The temple is located on a small spur on the Dharamsala-Shimla road at a distance of about 20 km from the Jawalamukhi Road Railway Station and attracts hundreds of thousands of pilgrims every year. There is a small platform in front of the temple and a big mandapa where a huge brass bell presented by the King of Nepal is hung. Usually, milk and water are offered to the deity and abhisheka is offered to the sacred flames in the pit.

The prasada of the deity is Bhog made of Rabri or thickened milk, Misri or candy, seasonal fruits, and milk. There is a Sri Yantra in front of the flame, which is covered with, shawls, and ornaments. The puja has different 'phases' and goes on practically the whole day. Aarti is performed five times in the day, havan is performed once daily and portions of Durga Saptasati are recited. For Aarti, the temple remains open from 11.00 A.M. to 12.00 P.M. and from 06.00 P.M. to 07.00 P.M. 

Maharaja Ranjit Singh paid a visit to the temple in 1815 and the dome of the temple was gold-plated by him. Just a few feet above the Jwalamukhi temple there is a six-feet deep pit with a circumference of about three feet. At the bottom of this pit, there is another small pit about one and a half feet deep with hot water bubbling all the time.

The temple is identified as one among the 51 Shakti Peethas. It is also one of the most renowned temples of Goddess Durga.

Genealogy registers
Hindu genealogy registers at Jawalamukhi are the genealogy registers of pilgrims maintained there by pandas.

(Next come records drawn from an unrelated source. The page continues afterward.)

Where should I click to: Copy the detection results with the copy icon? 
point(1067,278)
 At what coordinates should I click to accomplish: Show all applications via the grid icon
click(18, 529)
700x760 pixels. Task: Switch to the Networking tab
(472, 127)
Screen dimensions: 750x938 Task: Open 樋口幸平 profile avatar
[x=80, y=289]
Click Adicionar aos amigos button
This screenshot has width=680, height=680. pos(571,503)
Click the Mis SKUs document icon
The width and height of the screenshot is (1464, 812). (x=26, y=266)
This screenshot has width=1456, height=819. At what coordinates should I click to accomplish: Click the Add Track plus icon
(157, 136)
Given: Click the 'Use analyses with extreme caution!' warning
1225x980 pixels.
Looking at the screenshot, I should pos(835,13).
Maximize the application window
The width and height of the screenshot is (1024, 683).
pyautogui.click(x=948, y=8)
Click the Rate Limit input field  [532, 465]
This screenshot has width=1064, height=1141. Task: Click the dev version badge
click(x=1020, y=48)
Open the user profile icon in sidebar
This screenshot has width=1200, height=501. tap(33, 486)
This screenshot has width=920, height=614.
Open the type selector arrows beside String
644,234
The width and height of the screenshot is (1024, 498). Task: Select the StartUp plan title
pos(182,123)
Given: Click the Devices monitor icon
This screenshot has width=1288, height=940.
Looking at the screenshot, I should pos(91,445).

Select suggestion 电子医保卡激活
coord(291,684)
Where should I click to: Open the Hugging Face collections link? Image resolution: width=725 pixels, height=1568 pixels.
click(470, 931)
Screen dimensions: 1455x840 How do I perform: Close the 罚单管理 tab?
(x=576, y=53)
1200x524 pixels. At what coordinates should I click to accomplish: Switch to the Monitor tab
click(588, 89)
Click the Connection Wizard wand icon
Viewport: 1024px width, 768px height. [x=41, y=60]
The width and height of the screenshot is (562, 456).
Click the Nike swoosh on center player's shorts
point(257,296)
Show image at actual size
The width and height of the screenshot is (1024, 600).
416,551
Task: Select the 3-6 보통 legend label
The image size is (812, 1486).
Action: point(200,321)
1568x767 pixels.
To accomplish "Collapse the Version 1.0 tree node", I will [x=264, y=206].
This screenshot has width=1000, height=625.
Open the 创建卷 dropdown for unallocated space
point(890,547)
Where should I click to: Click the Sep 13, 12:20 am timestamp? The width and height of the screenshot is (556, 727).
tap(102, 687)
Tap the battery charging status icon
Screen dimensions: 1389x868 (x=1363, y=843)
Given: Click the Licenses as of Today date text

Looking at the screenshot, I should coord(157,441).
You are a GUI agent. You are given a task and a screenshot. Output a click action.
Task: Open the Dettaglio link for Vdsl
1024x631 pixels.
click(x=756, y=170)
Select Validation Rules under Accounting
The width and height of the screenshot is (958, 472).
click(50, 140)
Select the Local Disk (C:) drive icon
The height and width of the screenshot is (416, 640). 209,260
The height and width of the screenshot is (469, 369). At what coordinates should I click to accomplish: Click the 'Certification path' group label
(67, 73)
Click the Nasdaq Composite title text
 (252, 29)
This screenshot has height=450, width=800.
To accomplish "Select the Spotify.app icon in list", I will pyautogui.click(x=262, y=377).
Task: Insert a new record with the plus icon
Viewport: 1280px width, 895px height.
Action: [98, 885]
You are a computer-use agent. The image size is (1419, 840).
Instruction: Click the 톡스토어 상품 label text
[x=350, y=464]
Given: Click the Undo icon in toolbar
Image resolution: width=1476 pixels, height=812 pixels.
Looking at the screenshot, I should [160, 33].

The Jawalamukhi shrine as a Shakti Peeth

The shrine is regarded as a Maha Shakti Peetham. It is believed that Sati Devi's tongue fell here. Shakti Peethas are shrines of Devi, the primordial Mother Goddess. Each Shakti Peetha has a shrine for the Shakti and Bhairava. Siddhida (Ambika)is the Shakti and Unmatta Bhairava is the Kalabhairava. The Daksha yaga and Sati's self immolation had immense significance in shaping the ancient Sanskrit literature and even had impact on the culture of India. It led  to the development of the concept of Shakti Peethas and there by strengthening Shaktism. Enormous stories in puranas took the Daksha yaga as the reason for its origin. It is an important incident in Shaivism resulting in the emergence of Shree Parvati in the place of Sati Devi and making Shiva a grihastashrami (house holder).